San Jose’s pension reforms can serve as a model for cities across the country, says Adam Summers, a senior policy analyst with the Reason Foundation.

Due largely to huge increases in salaries and benefits, San Jose’s unfunded liabilities skyrocketed over the last decade. From 2003 to today, San Jose saw its unfunded liability for post-employment benefits increase from $300 million to more than $4 billion. Of that, $2.3 billion was for pensions and $1.8 billion was for health care for retirees.

Notably, this increase came at the same time as a huge increase in pension contributions — from $73 million in 2001 to $245 million in 2012.

To deal with rising costs, the city tried to cut salaries and government services, but the cuts were not large enough. Beginning in 2010, San Jose implemented a number of pension reforms.

– The city changed the composition of who sat on the city’s pension board. Insiders were removed and independent individuals with financial expertise were put in their place. An independent pension review board is essential to reducing internal opposition to reform measures.

– Ballot measures were passed by voters, limiting compensation increases that city workers could be awarded in arbitration disputes. The city was also given the authority to put new city employees on pension plans with fewer benefits.

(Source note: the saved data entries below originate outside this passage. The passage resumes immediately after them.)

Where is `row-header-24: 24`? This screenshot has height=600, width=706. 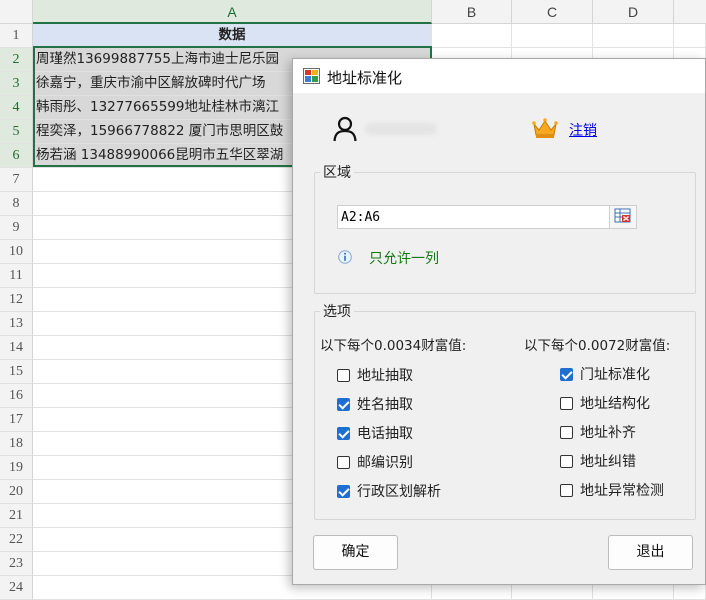 row-header-24: 24 is located at coordinates (16, 588).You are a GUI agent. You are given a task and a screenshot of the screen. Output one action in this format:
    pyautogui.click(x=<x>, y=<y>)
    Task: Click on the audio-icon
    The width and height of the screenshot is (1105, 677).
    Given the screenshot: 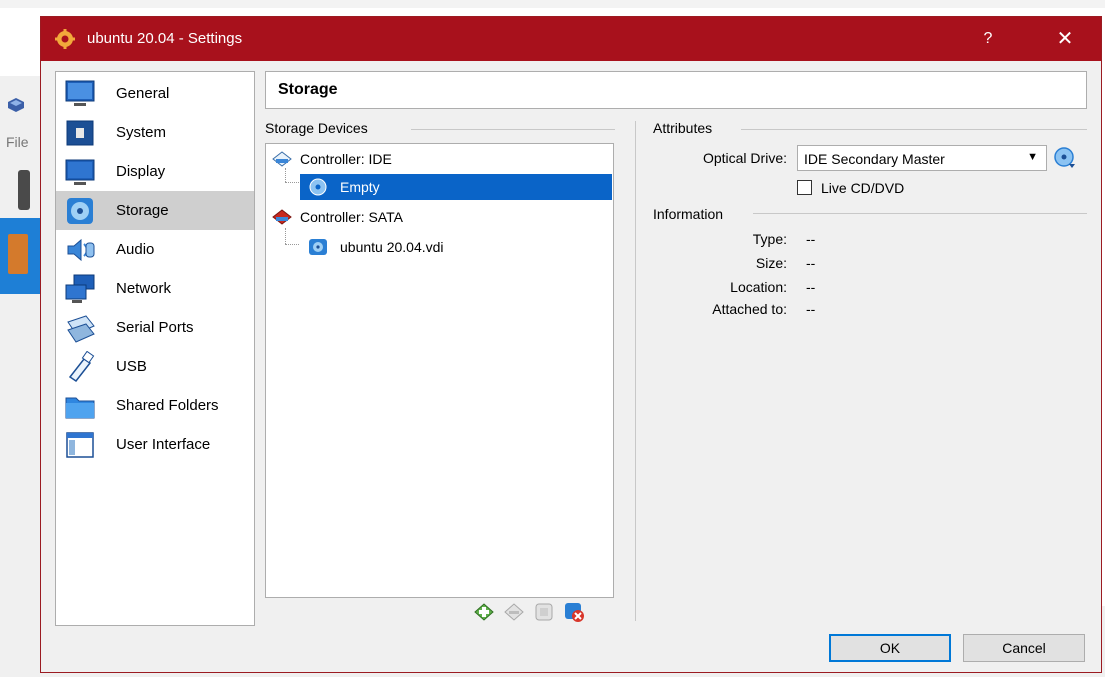 What is the action you would take?
    pyautogui.click(x=81, y=250)
    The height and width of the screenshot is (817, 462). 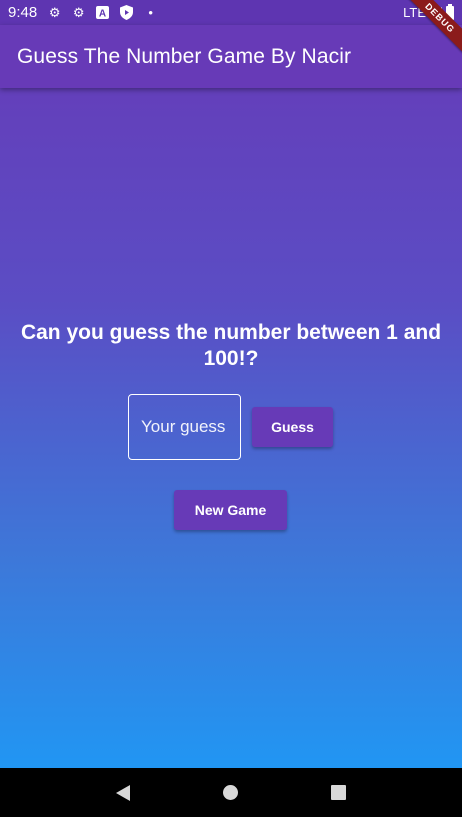 I want to click on svg-text: A, so click(x=102, y=14).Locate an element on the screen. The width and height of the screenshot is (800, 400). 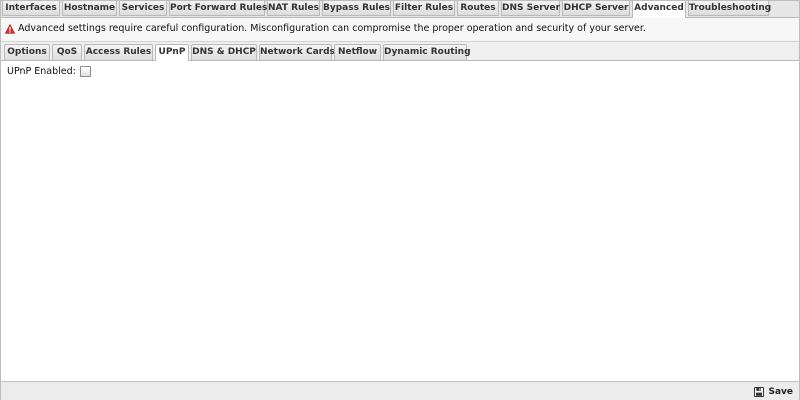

– In 2012, San Jose gave existing city employees the choice to switch to a plan with reduced benefits or contribute more of their paycheck to their existing benefit plans.

– Moreover, the city required voters to approve any benefit increases in the future.

– San Jose reduced the automatic annual cost-of-living adjustment down to 1.5 percent instead of 3 percent.

Many city employees and retirees filed suit, challenging the reforms. On December 20, 2013, a Superior Court judge tentatively overturned some of the city’s reforms. She did, however, uphold most of the reform initiative and the resulting savings.